Intangible assets cover a wide variety of assets, from know-how, trade secrets, confidential information, intellectual capital, data, patents, trade marks, reputation, and more. How companies uses their intangible assets for commercial gain may differ significantly, even for companies operating in the same space. However, what is constant is that the total value of intangible assets tends to be greater than the sum of their parts.

By viewing the value of a patent independent of the value its inventor brings to an organisation (or the role provided by an R&D program), you fail to understand the interconnectedness of intangible assets. Intangible assets dance together to provide value. Understanding how your intangible assets relate to one another provides a deep insight into the workings of your company and allows one to look at risk in a new light.

Listerine® is an excellent example of the intangible asset dance.

Joseph Lawrence developed Listerine® in 1879 as an experimental surgical disinfectant. Not gaining traction in the medical and dental community, Joseph sold the secret formula (i.e. a trade secret) to Jordan Lambert in 1881 in return for royalties on future sales. Listerine® only had moderate success until the 1920s when an effective marketing campaign focused on Listerine® treating “chronic halitosis” – a then-obscure medical term for bad breath – turned everything around. Revenue rose from then US$115,000 to US$8,000,000 in about five years. From then on, Listerine® became a household name.

Not to be outdone, competitors reversed engineered the secret formula, which was then published in 1931. By this time, however, the Listerine® name was so well known that Lambert could continue to enjoy the benefits of having a head start in the market. Access to the secret formula helped to build up a brand name, distribution network, and customer base, to such a point that it didn’t matter that the secret formula was lost because it was hard for competitors to break into the market.

In the case of Listerine®, trade secrets, marketing, trade marks, and distribution and supplier agreements all worked to provide a commercial advantage. Without the marketing campaign and trade marks for customer awareness, the value of the trade secret and distribution and supplier agreements would not have increased. But it was the trade secret that initially prevented competitors from selling similar products, which allowed the marketing campaign to take off. And without valued supplier and distribution agreements in place, it would have been difficult to scale as quickly as Listerine® did. The interconnectedness of all the intangible assets above meant that when the trade secret was lost, the strength of the other intangible assets provided continual value and commercial.

Much like innovation not happening in a vacuum, leveraging one type of intangible asset doesn’t happen without using another intangible asset. Perhaps this is why it can be difficult to identify the different intangible assets in the first place – their intertwined nature makes it difficult to isolate one intangible asset from another.

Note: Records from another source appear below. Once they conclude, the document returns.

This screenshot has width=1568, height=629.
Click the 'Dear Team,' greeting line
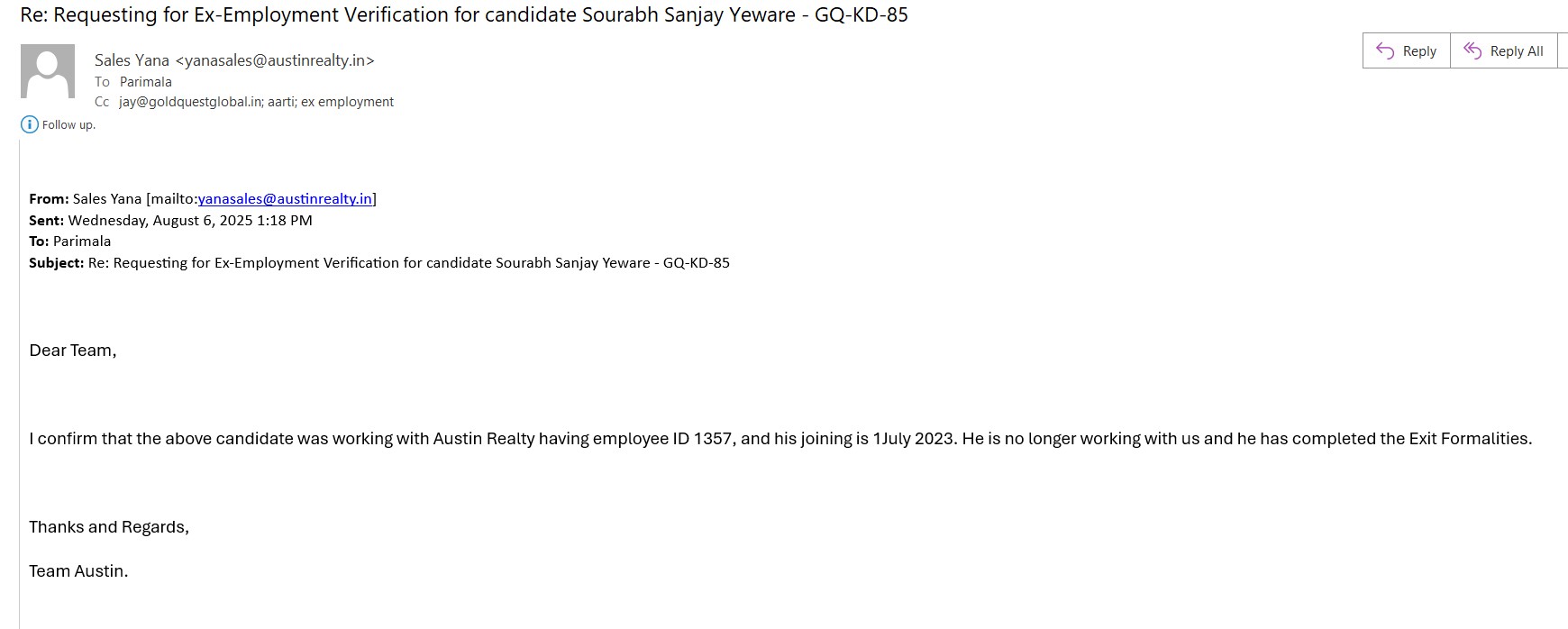coord(73,351)
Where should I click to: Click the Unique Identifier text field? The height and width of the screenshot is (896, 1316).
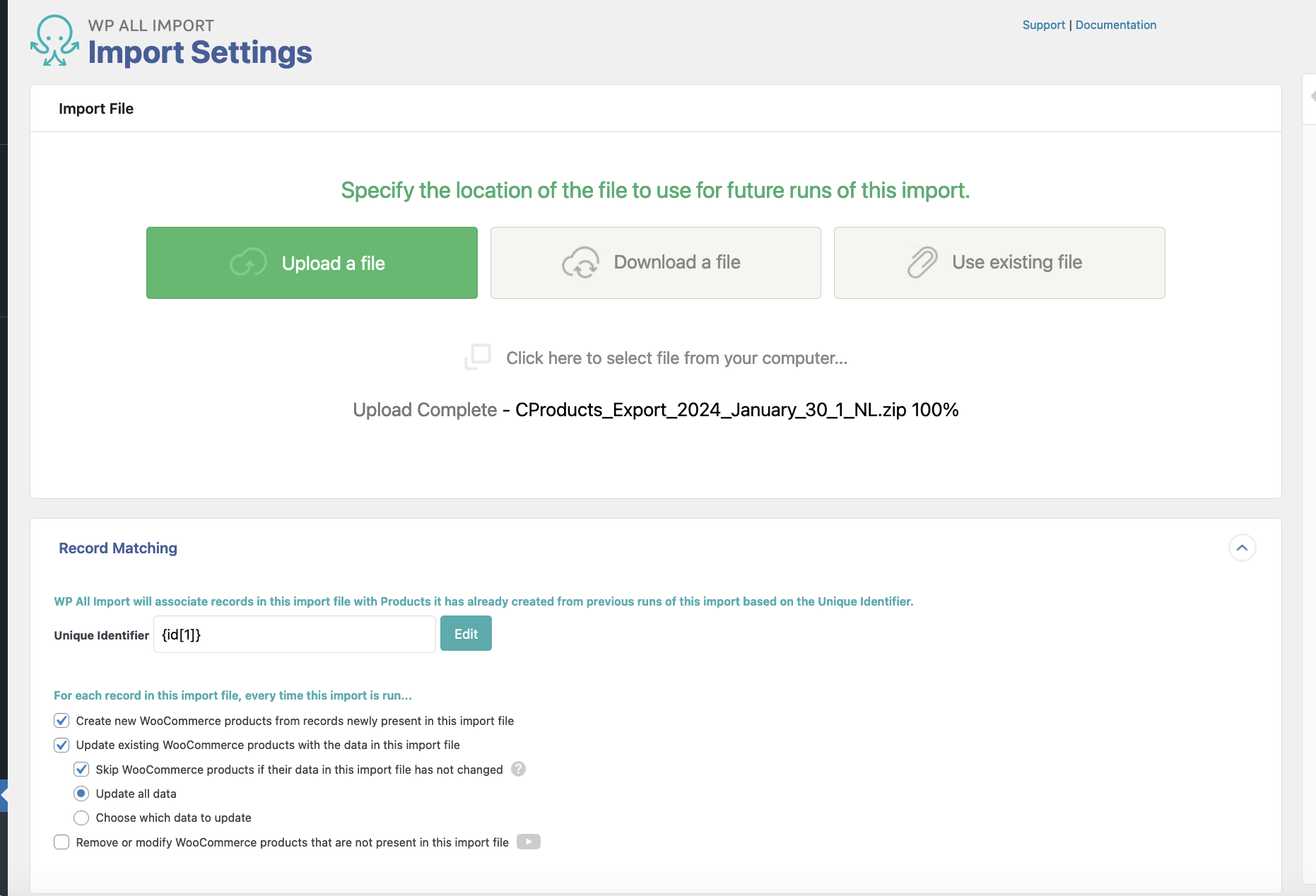(294, 635)
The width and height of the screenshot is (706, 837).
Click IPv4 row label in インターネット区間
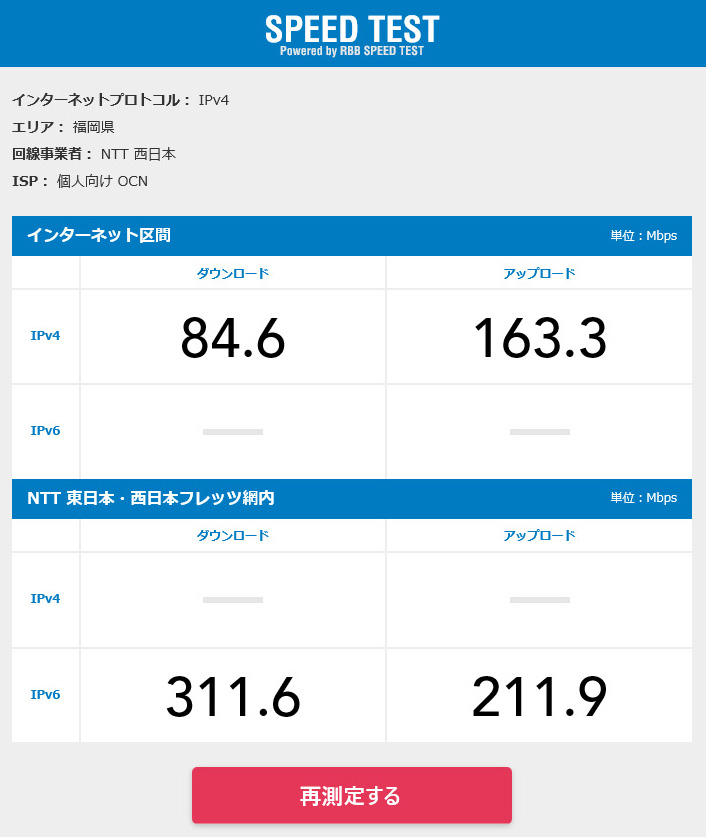(x=46, y=336)
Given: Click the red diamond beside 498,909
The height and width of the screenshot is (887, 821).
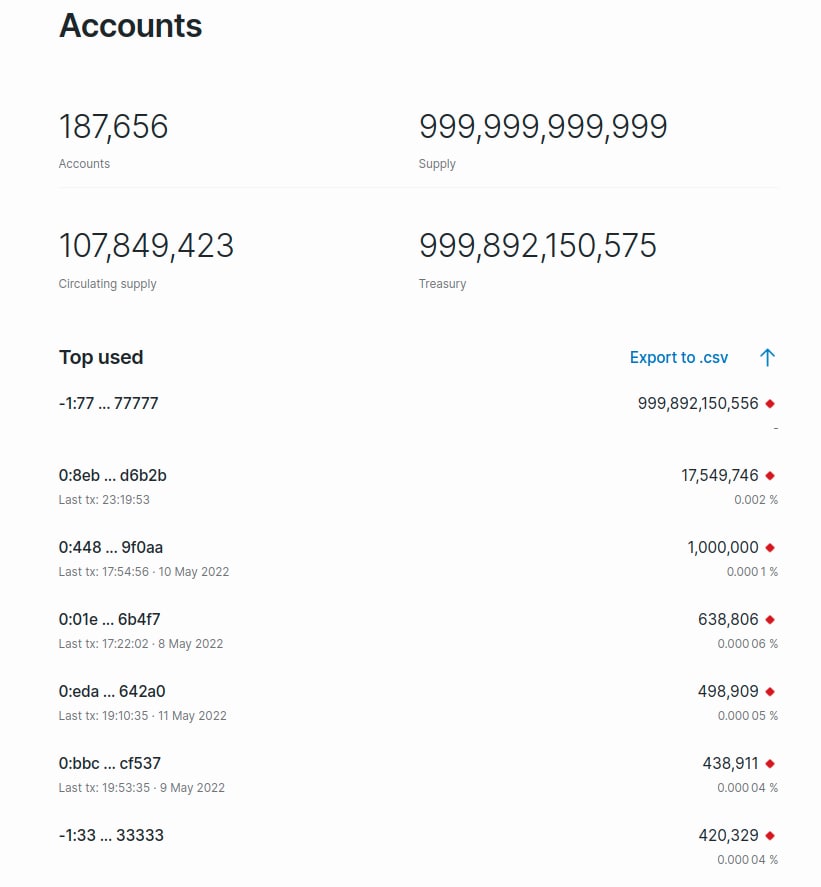Looking at the screenshot, I should 770,692.
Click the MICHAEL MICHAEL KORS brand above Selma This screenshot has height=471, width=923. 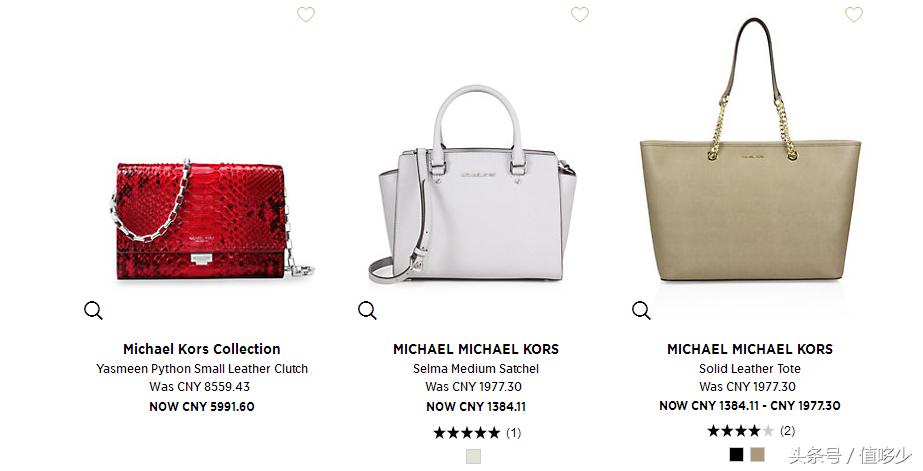click(476, 349)
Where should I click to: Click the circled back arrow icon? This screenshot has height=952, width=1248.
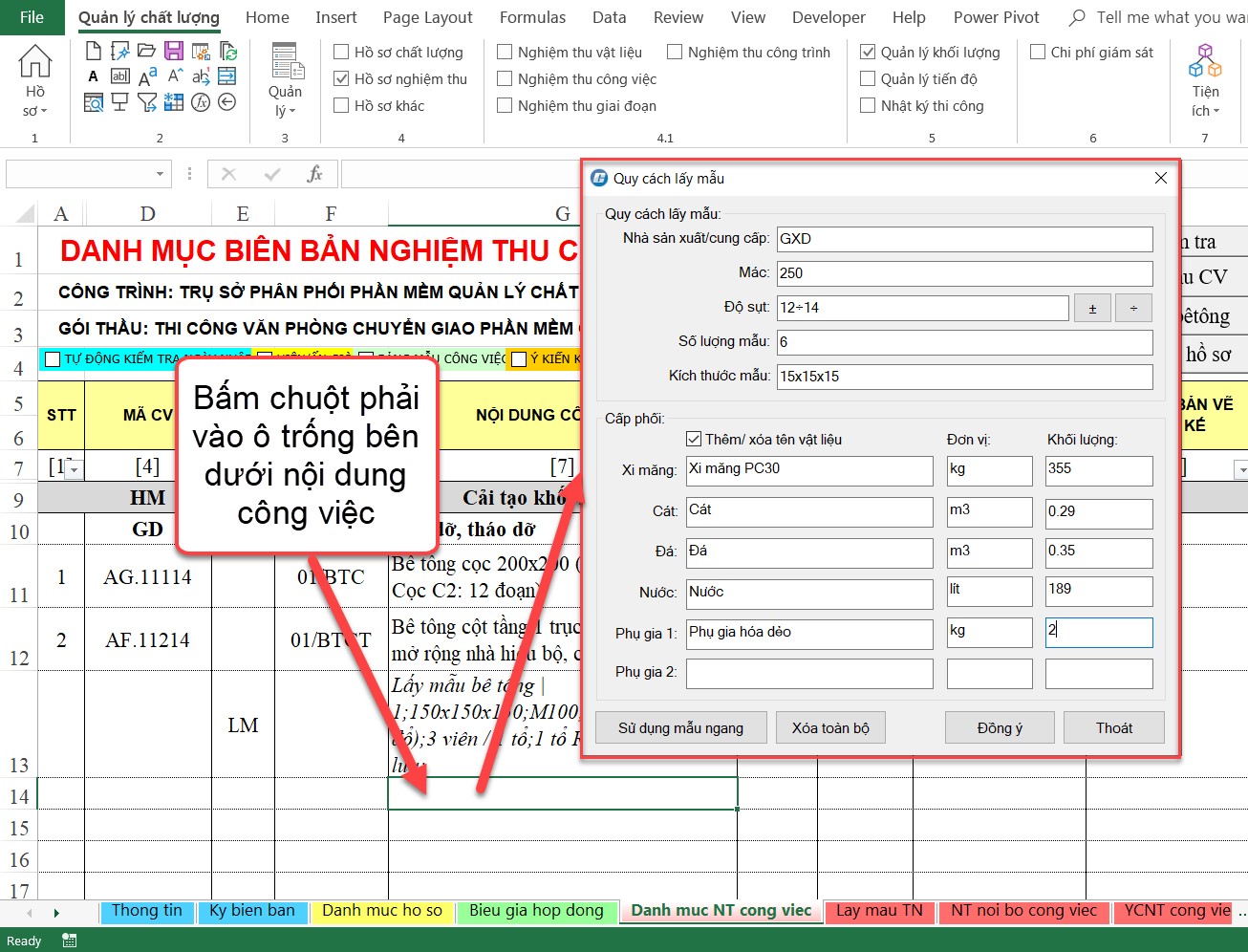point(227,102)
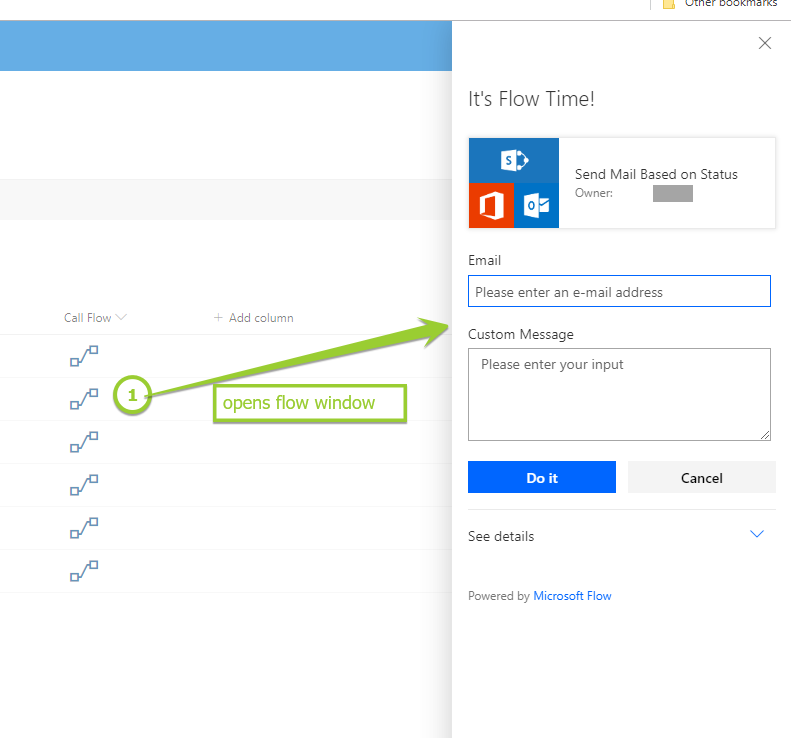This screenshot has height=738, width=791.
Task: Click the second row's Call Flow icon
Action: [x=84, y=398]
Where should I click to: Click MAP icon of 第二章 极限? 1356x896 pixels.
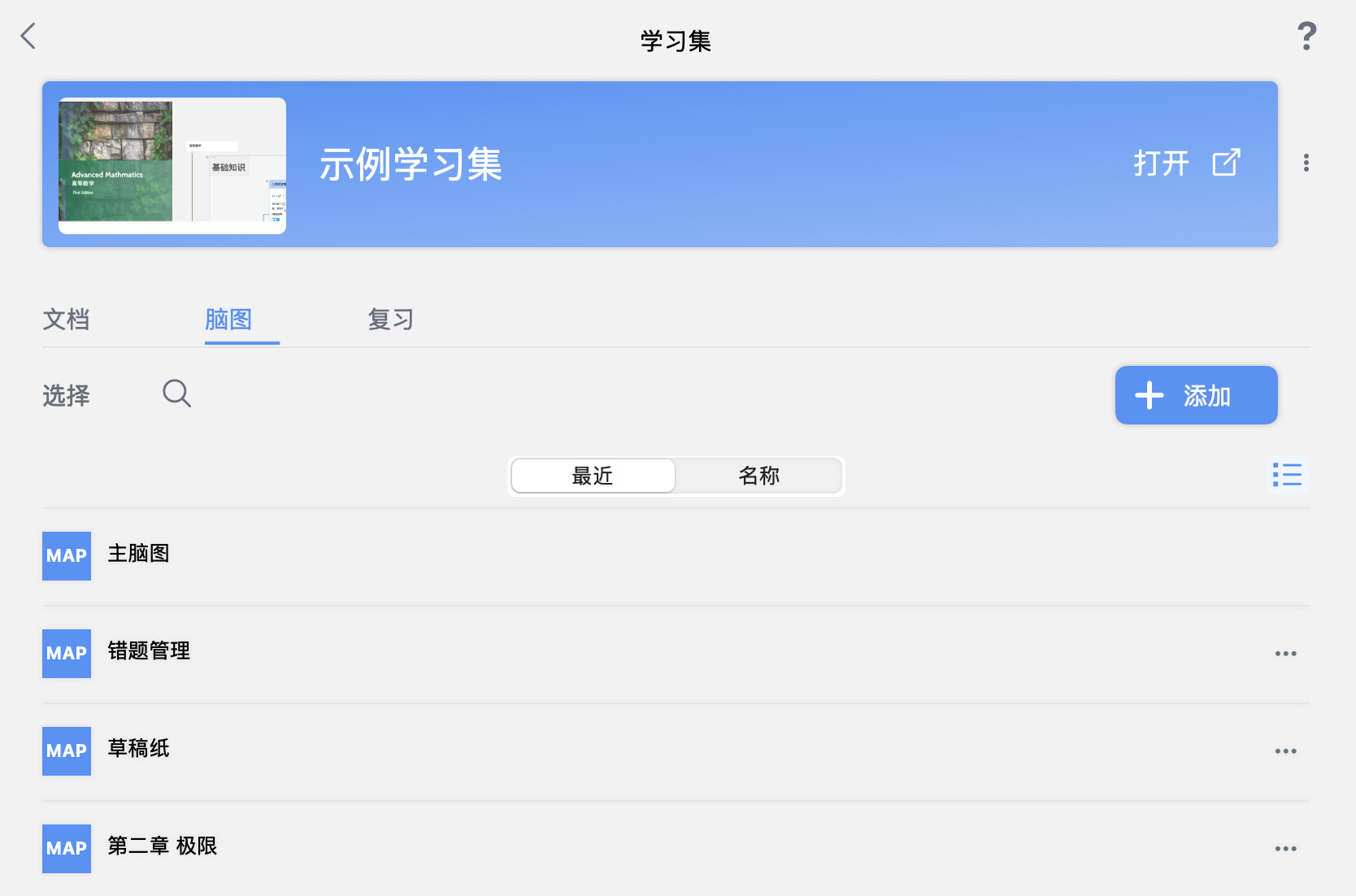pos(67,849)
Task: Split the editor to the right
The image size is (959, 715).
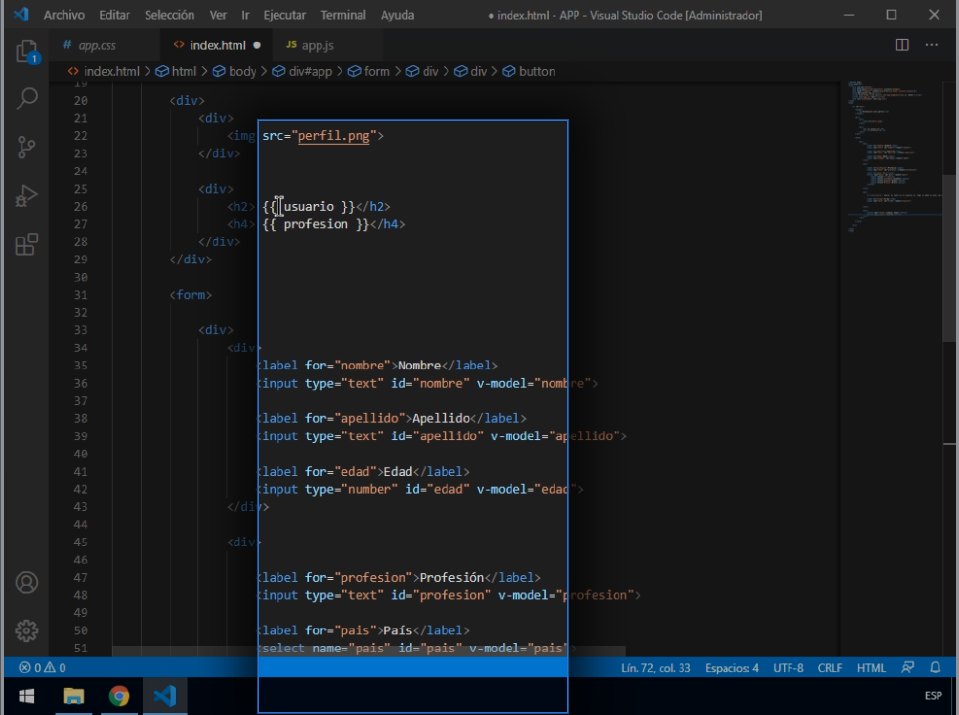Action: point(902,45)
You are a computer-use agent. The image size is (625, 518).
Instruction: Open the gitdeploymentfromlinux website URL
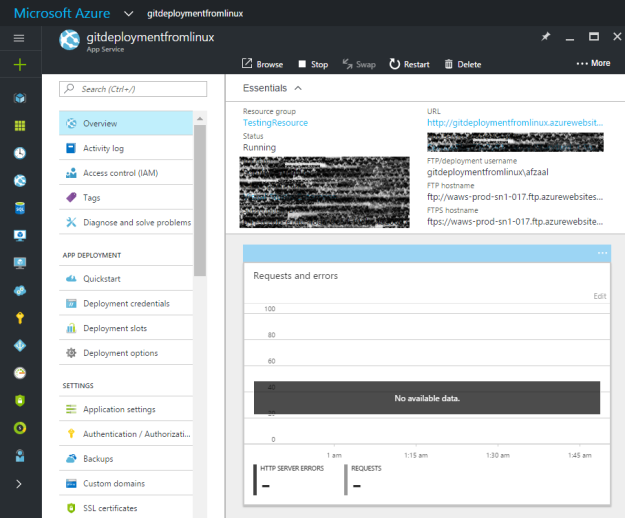pyautogui.click(x=515, y=123)
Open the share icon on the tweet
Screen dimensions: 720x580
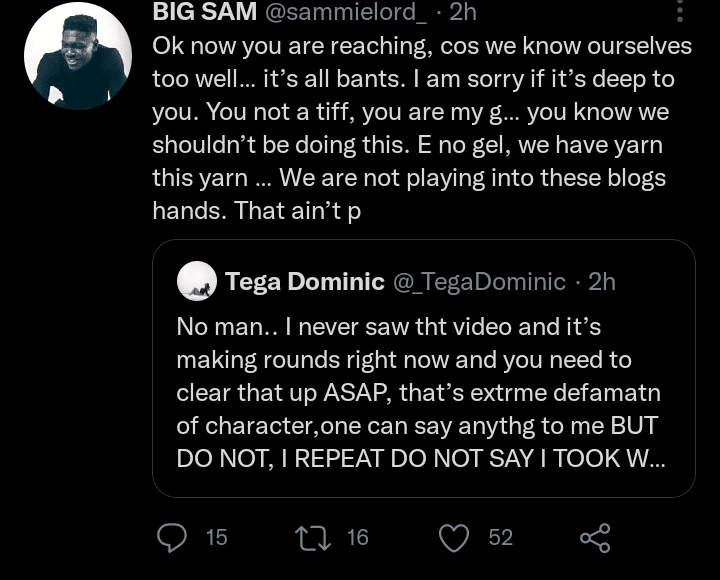click(x=595, y=538)
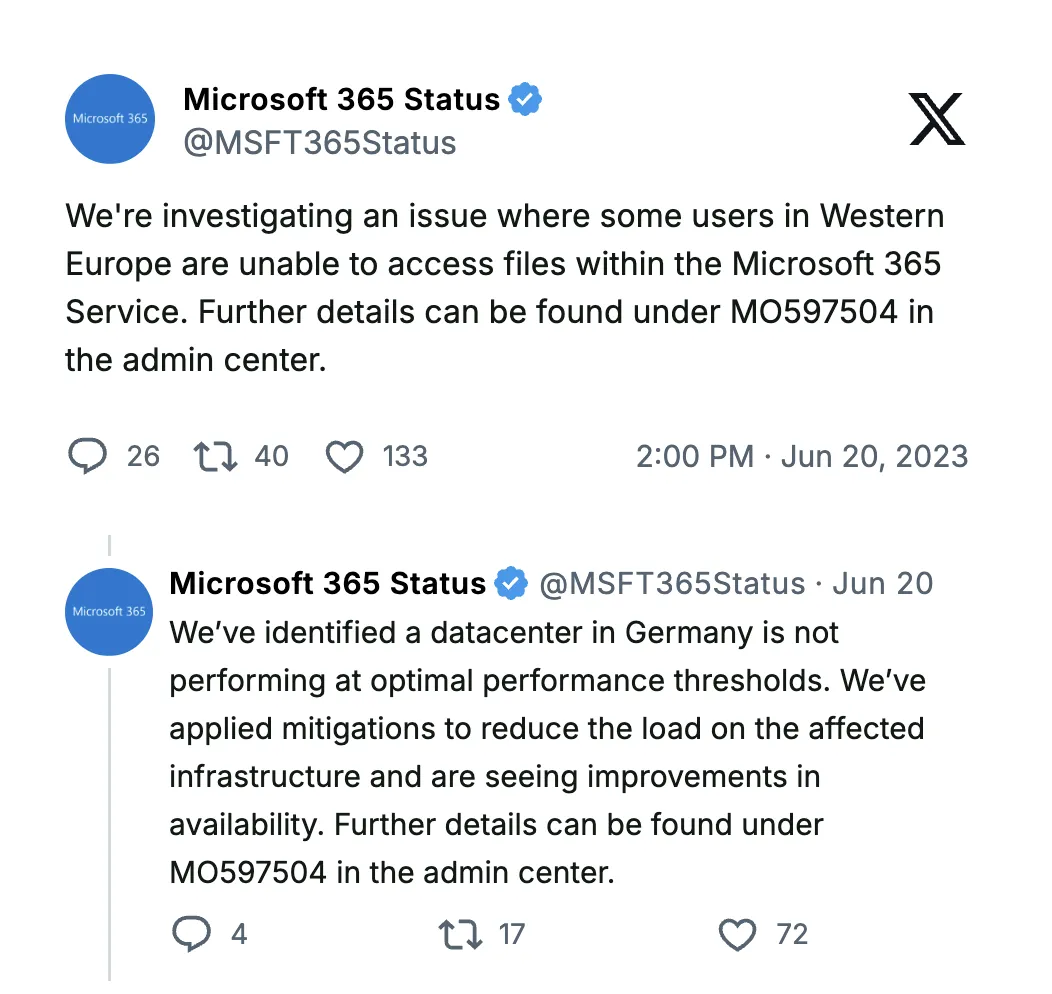Click the @MSFT365Status handle on follow-up tweet
This screenshot has width=1052, height=994.
(672, 583)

An important lesson from the Listerine® example is that a well-rounded intellectual property (IP) strategy must have regard for the intangible asset dance. Of course, some companies will emphasise particular types of assets to derive value but thinking a patent or trade mark alone will bring commercial success is short-sighted. In this way, a proper IP strategy should be considered an intangible asset strategy. Such an intangible asset strategy also means that risk associated with a specific intangible asset is diversified among the other intangible assets.

Side note: there was no sunset clause to “future sales” in the original sale agreement in 1881, with Jordans Lawrence’s heirs enjoying a significant enduring royalty stream. The contract to the secret formula was also only 144 words long. The Courts found in 1951 that Lambert needed to continue paying royalties even though the secret formula was no longer secret as the sale agreement related to the continuing sales of Listerine® and not the trade secret per se, no doubt leaving the heirs of Jordans Lawrence feeling fresh and well-minted.